In developing our own alternative approach to fisheries management, what are the principles that we should follow? Here are my thoughts:

A Responsive System

Fisheries management is prone to unintended consequences. We have certainly learnt that over recent decades. We should therefore in future ensure that we are able to change course quickly in order to adapt to dynamic circumstances or after it is recognised that we have taken a wrong turning. We should certainly not follow the CFP into an unwieldy decision-making system.

Parliament should set the broad principles and overall direction. It should not involve itself in technical areas in which it lacks expertise. A system which as far as possible avoids prescriptive micro-management and instead devolves technical decisions to the participants in each fishery has to be the ideal. The trade-off is that the participants must demonstrate that they are delivering the desired objective. This is called results-based management. This should be the guiding principle behind our future management systems.

Cooperation

The most successful fisheries management regimes, worldwide, have at their heart a close working relationship between fisheries managers and those working in each fishery. Trust and confidence follow when it is clear that managers and fishers are both pursuing the same objectives. Sharing information in a highly dynamic industry requires dialogue. We should be thinking now about how our institutions can take the best from the CFP and leave the worst behind. The advisory councils have been recognised as representing a huge step away from a top-down command and control model and we should now think about what advisory structures should be embedded within our own systems, post-Brexit.

Collective Accountability

Where possible we should aspire to go beyond dialogue and advice to delegate management responsibilities to the lowest practical level. Producer Organisations are widely recognised to provide a highly successful model of devolved collective responsibility in the areas of quota management and marketing. With their finger on the pulse at regional and port level, POs have a flexibility and local knowledge which governments could never achieve. The key is collective responsibility and accountability. We should look for opportunities to extend this decentralised model.

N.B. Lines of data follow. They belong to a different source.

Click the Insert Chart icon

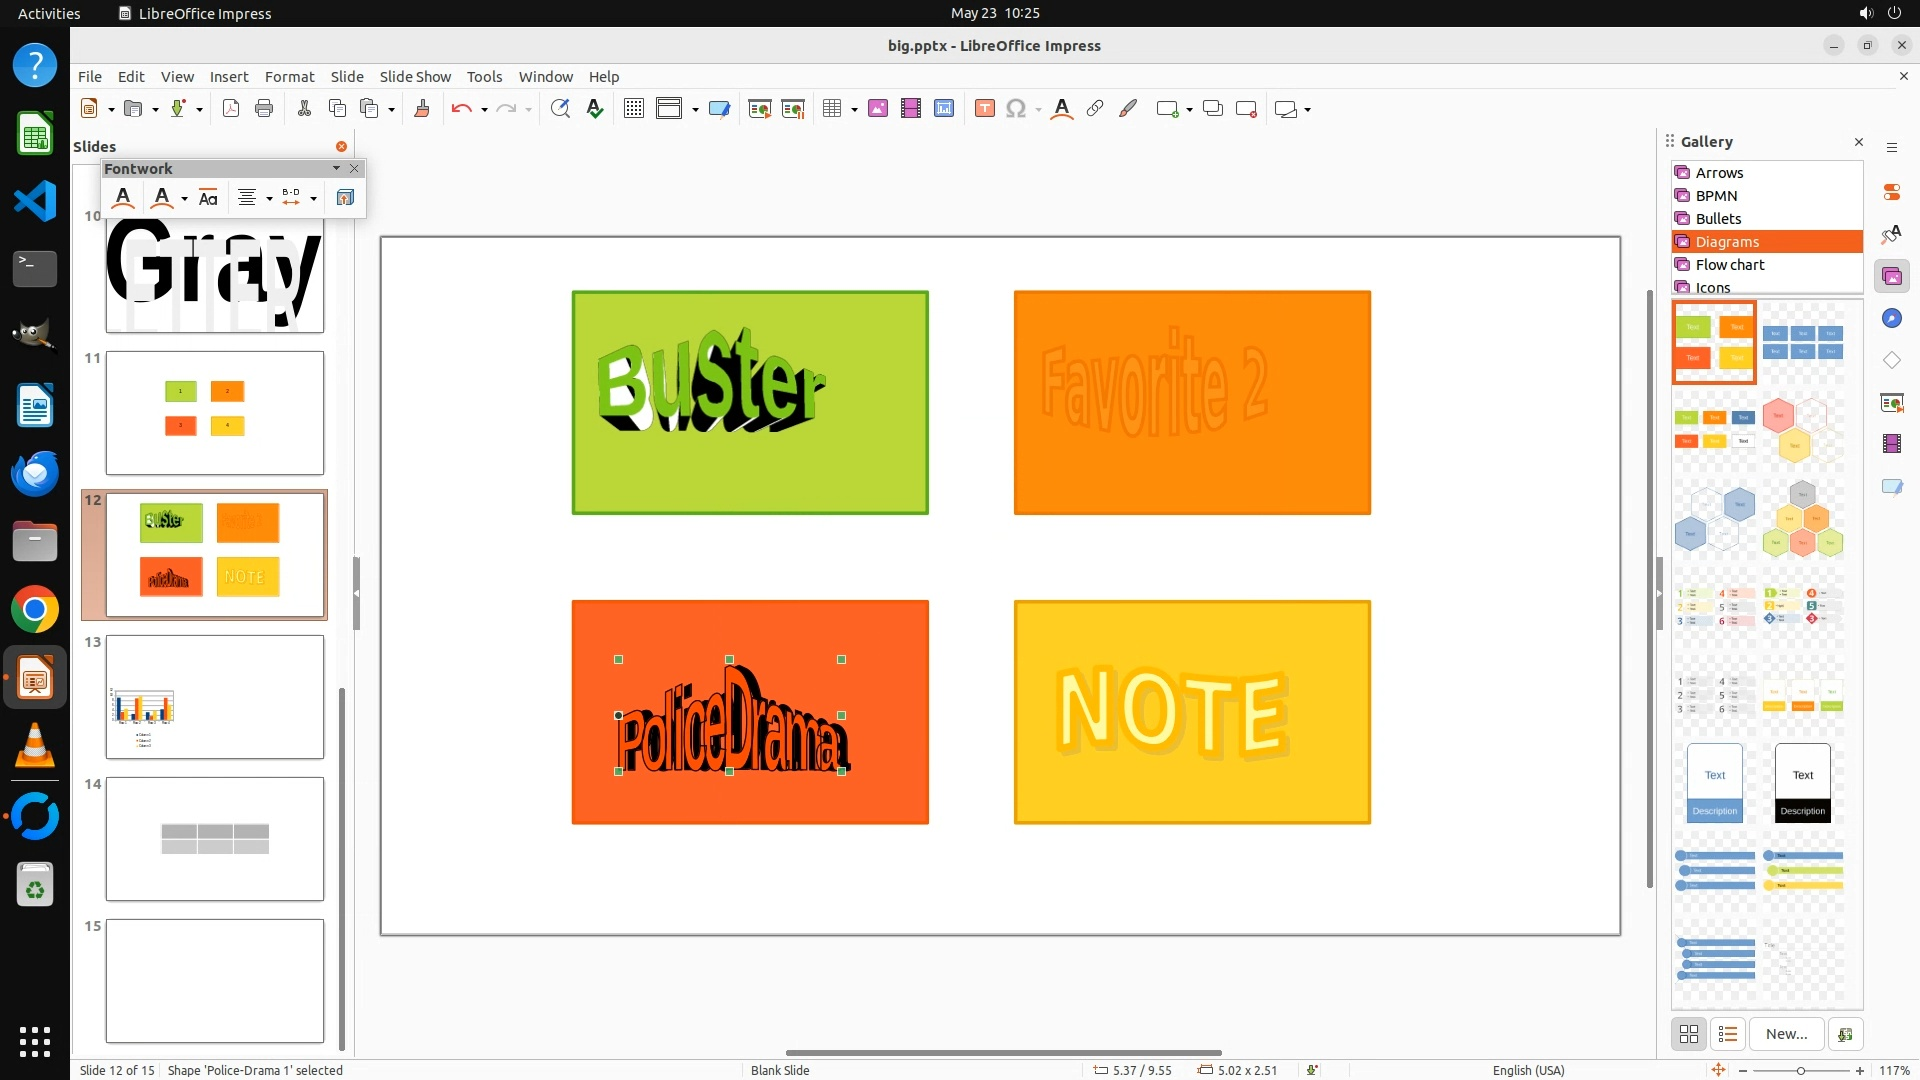click(944, 109)
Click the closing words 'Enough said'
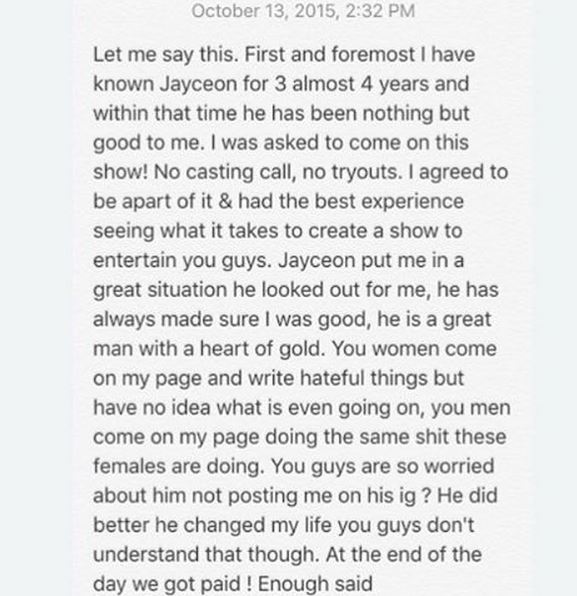This screenshot has height=596, width=577. pyautogui.click(x=315, y=584)
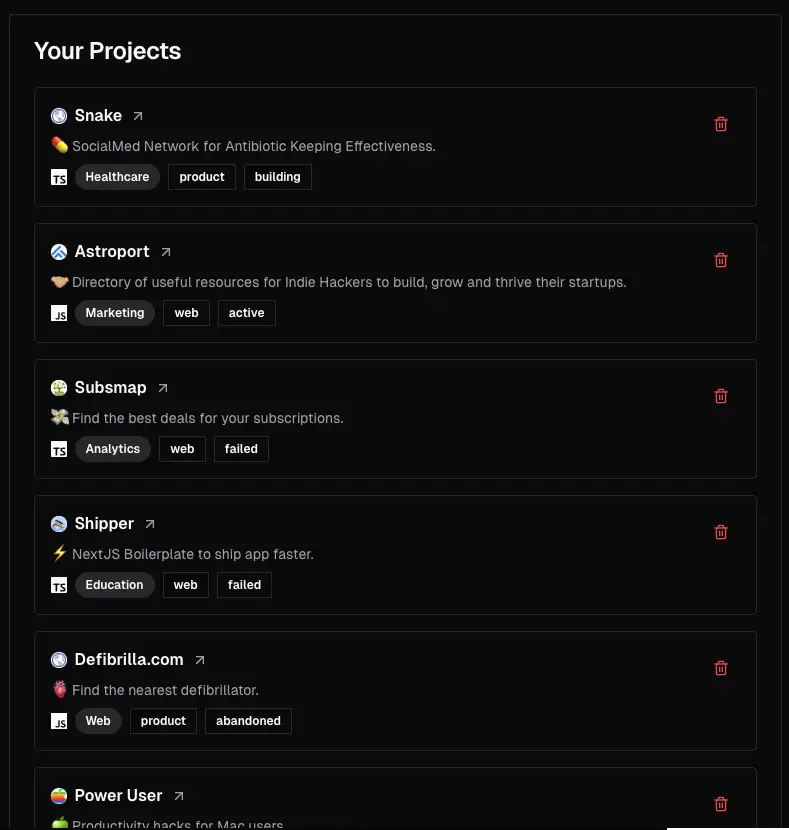The image size is (789, 830).
Task: Open Defibrilla.com external link arrow
Action: [x=200, y=660]
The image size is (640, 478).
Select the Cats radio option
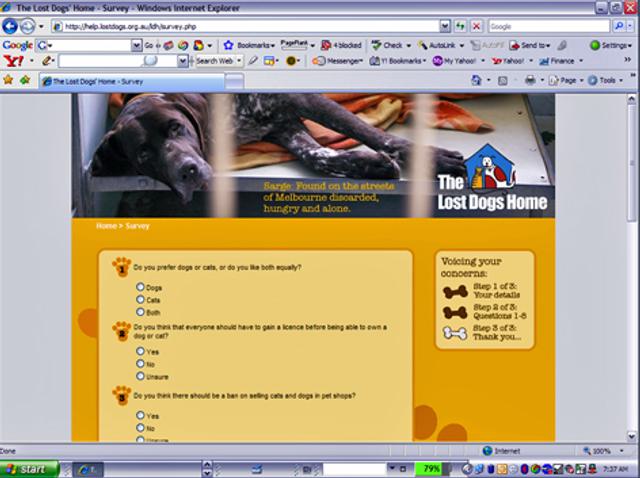coord(140,299)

Incentives Should Support Management Objectives

Much can also be achieved by creating the right incentives for individual fishing businesses. A steady flow of data and information, reduction of unwanted bycatch or other environmental impacts, can all be shaped by creating the right form of incentive structures. Enabling compliance should be the primary objective of the fisheries regulator and in the long term this will be much more effective than an exclusive focus on catching out the unwary in a web of top-down complexity.

What Not To Do

I have tried above to sketch out what a modern, effective, dynamic, post-Brexit management regime might look like.

The ingredients for a fisheries management dystopia that have stymied the CFP are sadly being promoted by some environmental NGOs, including WWF, which should really know better. Blanket CCTV, recently advocated by the NGO, goes hand in hand with a top-down big-brother mentality that should really have no place in modern fisheries management. Various kinds of remote sensing will certainly have their place in fisheries management in the future – but only where it makes sense as part of a voluntary means for vessel operators to demonstrate its practices, as part of a system of incentives and audits.

We have seen in the CFP, that in the final analysis, top-down prescription doesn't work. Even with big-brother on board it will not work. What in my view will work, is clever management measures designed and implemented with the industry's involvement and cooperation, which follow the grain of fishery profitability, not run against it. The principles of good governance should be the standard against which we should measure our future fisheries management arrangements, because in the final analysis, good governance is effective governance.